The Prince of Wales has joined primary school children to celebrate St David’s Day.

Pupils at Ysgol yr Holl Saint, or All Saints School, in Gresford, Wrexham, North Wales, performed folk songs and dances for William when he visited on Friday, the feast day for the Welsh patron saint.

William wore the national flower, a daffodil, pinned to his suit for the visit and many of the children donned traditional costumes to mark the day.

He commented on the outfit of four-year-old Esme Dale, who wore a collar-sized daffodil around her neck, telling her: “I like your daffodil, that’s amazing.”

William with pupils
William commented on the daffodil accessory worn by four-year-old Esme Dale (Ben Birchall/PA)

The prince donned an apron to have a go at stirring a mix for bara brith – a Welsh tea bread – and was presented with a loaf to take home.

As he left, after posing for a group photo with the school, students gave him three Welsh dragon toys to pass on to his children George, Charlotte and Louis.

He said: “The children will like these when I come home with these guys.”

Accepting a bouquet of flowers, he added: “I’ll pass those on to Catherine.”

William with pupils
William was presented with flowers and toy dragons to give to his family (Ben Birchall/PA)

The princess is recovering from an abdominal operation.

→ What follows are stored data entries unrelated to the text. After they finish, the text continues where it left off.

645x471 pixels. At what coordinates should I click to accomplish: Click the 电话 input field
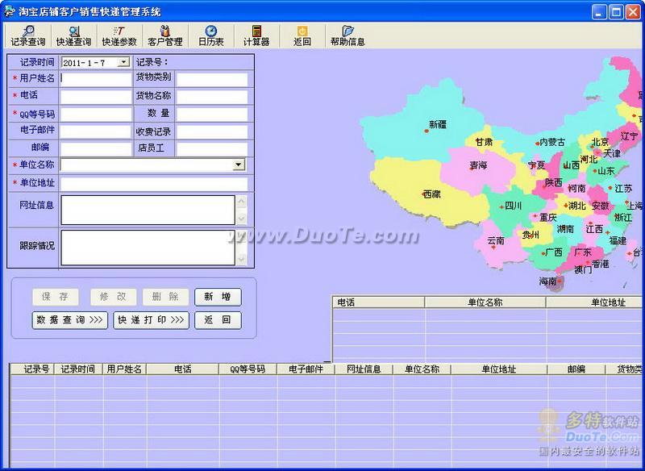click(95, 97)
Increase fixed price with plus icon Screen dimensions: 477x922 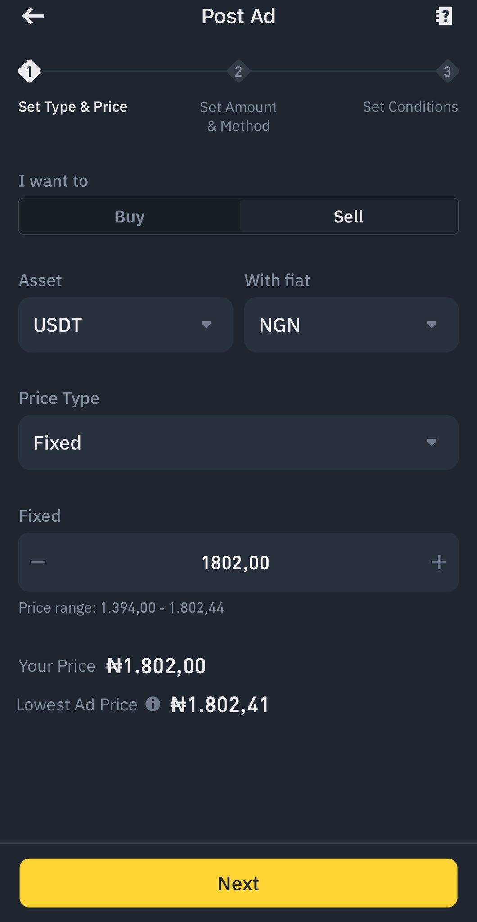tap(439, 562)
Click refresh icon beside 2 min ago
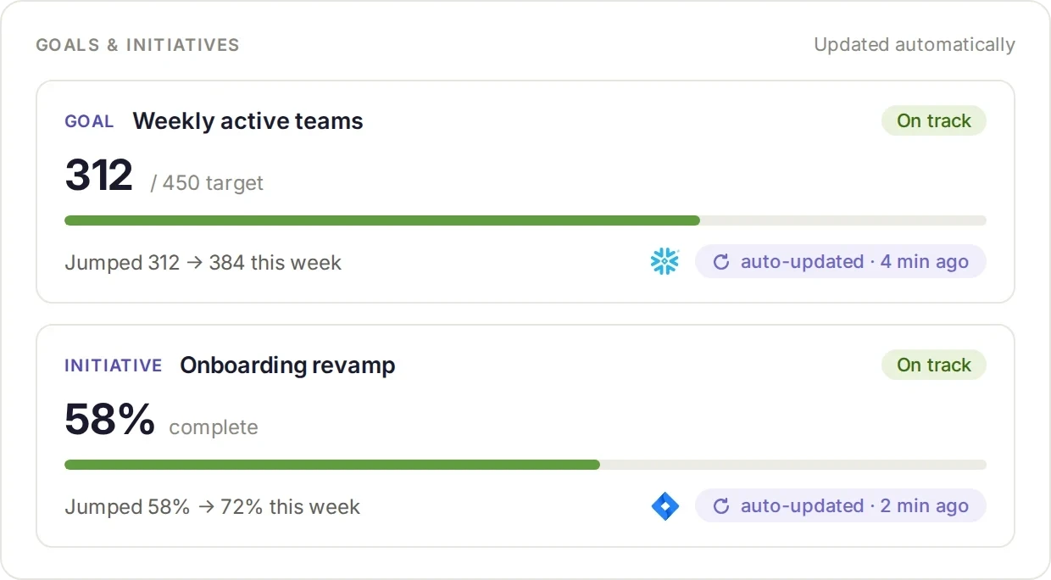The image size is (1051, 580). [721, 505]
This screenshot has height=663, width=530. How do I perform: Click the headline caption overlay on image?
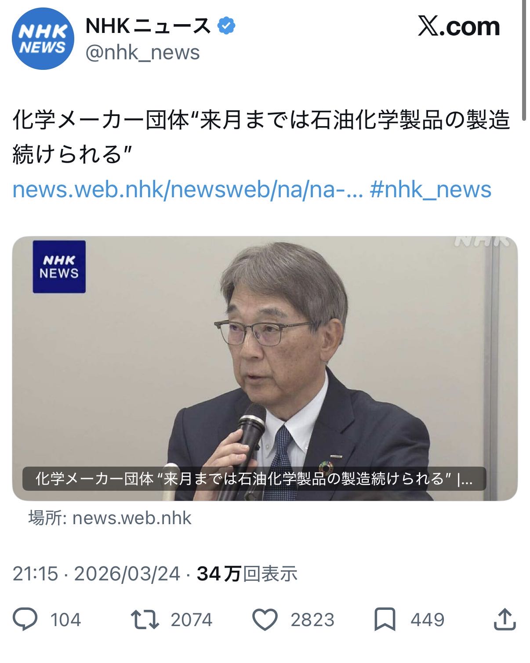[254, 478]
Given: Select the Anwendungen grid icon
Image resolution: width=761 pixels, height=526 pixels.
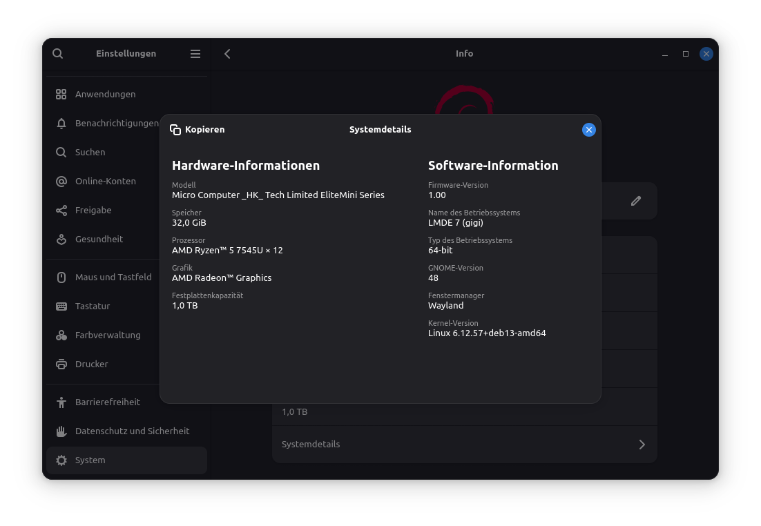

James Douglas, 11, who gave two of the toy dragons to the prince, said: “It was very good because we knew that he was the Prince of Wales and we knew it was St David’s Day so it was kind of a coincidence that he came today and it was really, really fun.”

Mason Trueman, also 11, said the visit was “really special”.

He added: “He was really nice and kind and it was really nice to meet him.”

William with pupils
William spent time chatting to the pupils during his visit (Ben Birchall/PA)

While at the school, William heard from pupils who had made it through to the UK finals of the Formula 1 in Schools competition.

Speaking to 11-year-olds Layla Conlin and Harlow Taylor about the car they had designed for the contest, he said: “It is very important we get more girls into engineering. Crucial. This is a great way to do it.”

He also met pupils who had been working on projects linked to the Gresford mining disaster in 1934, when an explosion and fire at the village’s colliery killed 266 men.

After hearing from the children, William said: “That was a very good run-through of what happened and a very good history lesson for me, as well.”